The term "parish" is an important one in Anglo-Catholicism. Our members - the people on the rolls and who regularly attend and give - belong to the congregation. The parish is the geographical area where the church sits, and parishioners, therefore, are the people who live within these bounds. This means we have an intentional interest in the lives and interests of our neighbors. People who otherwise would never consider entering the church building often engage with Father Dan and consider him their priest.  Many of these neighbors live stable and prosperous lives; others live on the edge. We consider all of them important. 

Finding the Body of Christ in our neighbors, especially the disinherited and dispossessed, helps give life to the way we worship God within our church building. Our Anglo-Catholic way of worship involves all the senses, is deeply sacramental, and rooted in Gospel justice. The sacrifice of the Mass is central to our identity, so we gather six days a week to share in the Body and Blood of Christ. The Daily Offices of Morning and Evening Prayer feed us with the psalms, the scriptures, and the time-tested canticles and collects. We take time for personal devotional prayer and contemplative practice during Holy Hour.
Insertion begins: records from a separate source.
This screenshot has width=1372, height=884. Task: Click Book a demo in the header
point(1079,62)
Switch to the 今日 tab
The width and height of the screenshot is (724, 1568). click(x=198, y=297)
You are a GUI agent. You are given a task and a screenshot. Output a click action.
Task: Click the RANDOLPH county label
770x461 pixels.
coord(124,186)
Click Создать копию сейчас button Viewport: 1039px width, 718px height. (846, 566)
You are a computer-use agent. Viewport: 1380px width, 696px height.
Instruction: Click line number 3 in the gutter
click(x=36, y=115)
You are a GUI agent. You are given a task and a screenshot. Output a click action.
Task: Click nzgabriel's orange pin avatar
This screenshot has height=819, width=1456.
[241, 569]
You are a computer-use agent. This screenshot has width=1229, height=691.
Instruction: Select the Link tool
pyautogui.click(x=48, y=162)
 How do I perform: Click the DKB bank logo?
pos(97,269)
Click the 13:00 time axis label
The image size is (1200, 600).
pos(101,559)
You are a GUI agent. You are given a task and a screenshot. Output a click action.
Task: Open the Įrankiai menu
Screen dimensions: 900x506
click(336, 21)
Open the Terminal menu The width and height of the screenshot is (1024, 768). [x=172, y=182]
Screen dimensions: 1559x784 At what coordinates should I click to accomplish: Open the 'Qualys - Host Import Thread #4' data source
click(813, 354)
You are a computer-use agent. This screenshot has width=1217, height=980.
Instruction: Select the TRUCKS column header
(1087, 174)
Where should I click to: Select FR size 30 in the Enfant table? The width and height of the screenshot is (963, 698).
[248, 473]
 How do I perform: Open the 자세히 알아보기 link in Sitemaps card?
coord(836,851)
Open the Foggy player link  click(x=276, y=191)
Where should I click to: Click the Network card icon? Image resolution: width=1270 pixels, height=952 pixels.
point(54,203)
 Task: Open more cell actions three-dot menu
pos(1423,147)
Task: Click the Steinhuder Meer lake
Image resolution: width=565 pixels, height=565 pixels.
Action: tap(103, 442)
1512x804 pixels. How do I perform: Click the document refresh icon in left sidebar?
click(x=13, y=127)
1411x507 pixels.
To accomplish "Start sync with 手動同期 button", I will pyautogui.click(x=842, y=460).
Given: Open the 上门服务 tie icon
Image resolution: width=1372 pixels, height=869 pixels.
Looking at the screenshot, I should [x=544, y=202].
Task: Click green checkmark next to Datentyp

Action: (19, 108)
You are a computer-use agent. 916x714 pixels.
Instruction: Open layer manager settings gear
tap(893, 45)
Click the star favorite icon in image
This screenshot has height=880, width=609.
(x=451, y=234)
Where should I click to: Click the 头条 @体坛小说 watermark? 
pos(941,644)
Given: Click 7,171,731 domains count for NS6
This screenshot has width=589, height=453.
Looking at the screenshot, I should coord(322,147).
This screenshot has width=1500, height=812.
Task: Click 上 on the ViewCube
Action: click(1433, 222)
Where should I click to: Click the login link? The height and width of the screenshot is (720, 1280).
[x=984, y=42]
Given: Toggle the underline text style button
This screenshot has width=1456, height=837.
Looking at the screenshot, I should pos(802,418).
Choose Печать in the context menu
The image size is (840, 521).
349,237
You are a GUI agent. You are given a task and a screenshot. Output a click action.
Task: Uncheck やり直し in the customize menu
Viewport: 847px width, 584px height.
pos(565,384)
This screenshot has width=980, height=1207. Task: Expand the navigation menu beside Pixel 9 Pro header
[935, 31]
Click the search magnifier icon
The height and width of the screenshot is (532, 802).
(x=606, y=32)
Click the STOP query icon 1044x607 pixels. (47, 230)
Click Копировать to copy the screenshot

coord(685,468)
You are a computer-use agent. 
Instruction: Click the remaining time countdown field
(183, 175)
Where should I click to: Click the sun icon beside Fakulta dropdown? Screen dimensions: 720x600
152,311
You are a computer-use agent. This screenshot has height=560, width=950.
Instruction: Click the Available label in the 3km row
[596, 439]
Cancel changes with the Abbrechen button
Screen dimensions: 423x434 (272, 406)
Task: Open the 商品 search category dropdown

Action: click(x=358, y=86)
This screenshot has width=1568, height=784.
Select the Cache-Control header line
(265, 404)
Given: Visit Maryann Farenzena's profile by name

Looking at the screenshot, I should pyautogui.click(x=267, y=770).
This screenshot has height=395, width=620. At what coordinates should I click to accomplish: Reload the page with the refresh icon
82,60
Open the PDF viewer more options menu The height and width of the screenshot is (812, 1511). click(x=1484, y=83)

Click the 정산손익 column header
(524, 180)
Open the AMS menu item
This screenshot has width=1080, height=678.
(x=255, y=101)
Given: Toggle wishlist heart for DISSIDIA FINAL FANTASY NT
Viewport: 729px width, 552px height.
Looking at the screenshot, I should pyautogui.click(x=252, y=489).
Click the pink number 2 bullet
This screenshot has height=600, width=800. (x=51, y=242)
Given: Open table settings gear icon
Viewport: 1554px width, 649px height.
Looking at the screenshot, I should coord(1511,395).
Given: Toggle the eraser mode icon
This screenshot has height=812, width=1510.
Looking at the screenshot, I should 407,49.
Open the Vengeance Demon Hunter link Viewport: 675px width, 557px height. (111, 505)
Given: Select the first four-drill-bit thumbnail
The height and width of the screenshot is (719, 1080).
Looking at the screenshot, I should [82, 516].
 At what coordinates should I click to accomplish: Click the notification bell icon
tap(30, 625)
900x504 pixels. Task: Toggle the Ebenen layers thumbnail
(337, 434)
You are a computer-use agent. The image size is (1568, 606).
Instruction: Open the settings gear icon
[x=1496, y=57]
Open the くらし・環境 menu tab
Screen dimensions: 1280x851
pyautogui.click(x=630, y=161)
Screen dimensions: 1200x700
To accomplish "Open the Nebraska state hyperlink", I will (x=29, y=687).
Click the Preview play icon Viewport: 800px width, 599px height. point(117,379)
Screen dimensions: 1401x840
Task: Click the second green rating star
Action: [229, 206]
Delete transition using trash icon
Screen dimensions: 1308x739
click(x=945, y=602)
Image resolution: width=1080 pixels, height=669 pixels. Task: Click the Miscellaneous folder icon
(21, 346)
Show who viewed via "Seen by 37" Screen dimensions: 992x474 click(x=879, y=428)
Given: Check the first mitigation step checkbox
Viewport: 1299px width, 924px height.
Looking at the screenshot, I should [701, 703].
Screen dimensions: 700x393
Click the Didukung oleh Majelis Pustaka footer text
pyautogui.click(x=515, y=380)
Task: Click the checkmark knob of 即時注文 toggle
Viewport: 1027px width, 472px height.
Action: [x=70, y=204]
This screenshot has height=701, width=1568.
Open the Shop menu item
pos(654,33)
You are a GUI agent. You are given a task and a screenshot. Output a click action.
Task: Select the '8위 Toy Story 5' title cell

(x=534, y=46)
Father Dan is a member of the Society of Catholic Priests of North America - a body within the Episcopal Church (and the Anglican Church of Canada) who commit to live into the beliefs and practices listed above. His understanding of the priesthood, and All Saints' long tradition of Anglo-Catholicism, is what impels us to offer such a robust calendar of services and to encourage him to spend a goodly amount of time ministering on the streets of our parish.